The Peninsula Ushuaia (PU) electrical section is 830 m long, involving a complete sequence and 3 roll-along. As a result, 1,267 quadrupoles were measured, 1,206 of which remained after the erroneous data removal. The robust constraint inversion method with 5 iterations resulted in the model presented in figure 7B appendix. The measured and calculated pseudo-sections are remarkably similar and the deviation is low (RMS: 2.5%). The apparent resistivity fields are quite homogeneous in the first half of the section, whereas they are arranged in sub-horizontal stripes in the second half; both higher and lower values are found at the top.

 

fap.7

 

Fig. 7. Resistivity distributions along Peninsula Ushuaia profile.

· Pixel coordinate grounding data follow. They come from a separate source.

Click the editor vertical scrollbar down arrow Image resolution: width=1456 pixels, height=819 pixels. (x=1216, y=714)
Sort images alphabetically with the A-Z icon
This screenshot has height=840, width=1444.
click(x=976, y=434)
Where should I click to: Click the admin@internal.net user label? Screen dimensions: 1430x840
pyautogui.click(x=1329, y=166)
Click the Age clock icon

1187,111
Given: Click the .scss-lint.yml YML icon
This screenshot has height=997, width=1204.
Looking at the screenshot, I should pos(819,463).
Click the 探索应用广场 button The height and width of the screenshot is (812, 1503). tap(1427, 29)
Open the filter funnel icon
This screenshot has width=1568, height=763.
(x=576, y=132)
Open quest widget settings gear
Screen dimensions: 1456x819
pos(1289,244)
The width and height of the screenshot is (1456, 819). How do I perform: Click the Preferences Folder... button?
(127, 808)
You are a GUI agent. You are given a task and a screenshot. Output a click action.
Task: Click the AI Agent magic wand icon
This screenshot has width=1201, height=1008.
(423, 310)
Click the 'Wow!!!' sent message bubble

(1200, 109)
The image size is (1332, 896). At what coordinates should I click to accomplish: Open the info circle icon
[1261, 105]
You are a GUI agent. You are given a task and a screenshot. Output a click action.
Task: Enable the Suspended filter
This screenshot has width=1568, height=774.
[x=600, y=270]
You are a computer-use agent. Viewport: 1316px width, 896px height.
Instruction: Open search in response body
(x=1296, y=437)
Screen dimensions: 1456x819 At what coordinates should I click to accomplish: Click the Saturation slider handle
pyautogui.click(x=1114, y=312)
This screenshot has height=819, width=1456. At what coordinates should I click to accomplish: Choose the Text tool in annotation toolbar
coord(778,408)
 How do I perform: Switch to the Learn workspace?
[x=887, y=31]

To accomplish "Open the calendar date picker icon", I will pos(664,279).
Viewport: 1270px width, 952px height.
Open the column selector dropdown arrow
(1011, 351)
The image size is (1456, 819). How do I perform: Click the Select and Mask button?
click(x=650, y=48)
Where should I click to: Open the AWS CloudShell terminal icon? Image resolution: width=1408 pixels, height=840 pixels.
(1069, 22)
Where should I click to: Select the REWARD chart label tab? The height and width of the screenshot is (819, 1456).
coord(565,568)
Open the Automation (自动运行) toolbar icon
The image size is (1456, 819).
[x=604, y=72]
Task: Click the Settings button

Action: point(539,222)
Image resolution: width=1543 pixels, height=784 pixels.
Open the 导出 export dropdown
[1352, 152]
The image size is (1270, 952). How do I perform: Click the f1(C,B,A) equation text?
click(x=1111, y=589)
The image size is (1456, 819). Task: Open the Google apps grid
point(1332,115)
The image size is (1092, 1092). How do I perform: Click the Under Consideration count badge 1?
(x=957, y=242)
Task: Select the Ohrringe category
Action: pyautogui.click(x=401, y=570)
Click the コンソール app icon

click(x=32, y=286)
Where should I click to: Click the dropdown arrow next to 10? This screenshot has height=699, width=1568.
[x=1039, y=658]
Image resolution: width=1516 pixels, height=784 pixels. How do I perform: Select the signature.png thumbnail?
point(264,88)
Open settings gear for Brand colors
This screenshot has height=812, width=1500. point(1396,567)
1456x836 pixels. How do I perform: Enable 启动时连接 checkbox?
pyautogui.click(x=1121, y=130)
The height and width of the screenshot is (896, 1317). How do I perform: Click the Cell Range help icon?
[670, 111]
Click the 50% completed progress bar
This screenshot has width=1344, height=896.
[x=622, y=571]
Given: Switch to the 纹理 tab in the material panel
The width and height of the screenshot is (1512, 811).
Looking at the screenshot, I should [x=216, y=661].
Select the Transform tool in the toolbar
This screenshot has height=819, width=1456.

A. Measured apparent resistivity pseudo-section; B. Calculated apparent resistivity pseudo-section; C. Inverse model of resistivity distribution. See figure 16 for location.

 

 

The last surveyed profile, the Aeropuerto Viejo (AV), is 830 m long, involves 1,680 quadrupoles and has required one complete sequence and five roll-along extensions. After data filtering, 1,573 quadrupoles were kept. The robust constraint inversion method resulted in the calculated pseudo-section and the subsequent electrical resistivity tomography model presented in figures 8B appendix, achieved after 4 iterations (RMS: 2.5%).

 

fap.8

 

Fig. 8. Resistivity distributions along Aeropuerto Viejo (AV) profile. A. Measured apparent resistivity pseudo-section; B. Calculated apparent resistivity pseudo-section; C. Inverse model of resistivity distribution. See figure 16 for location.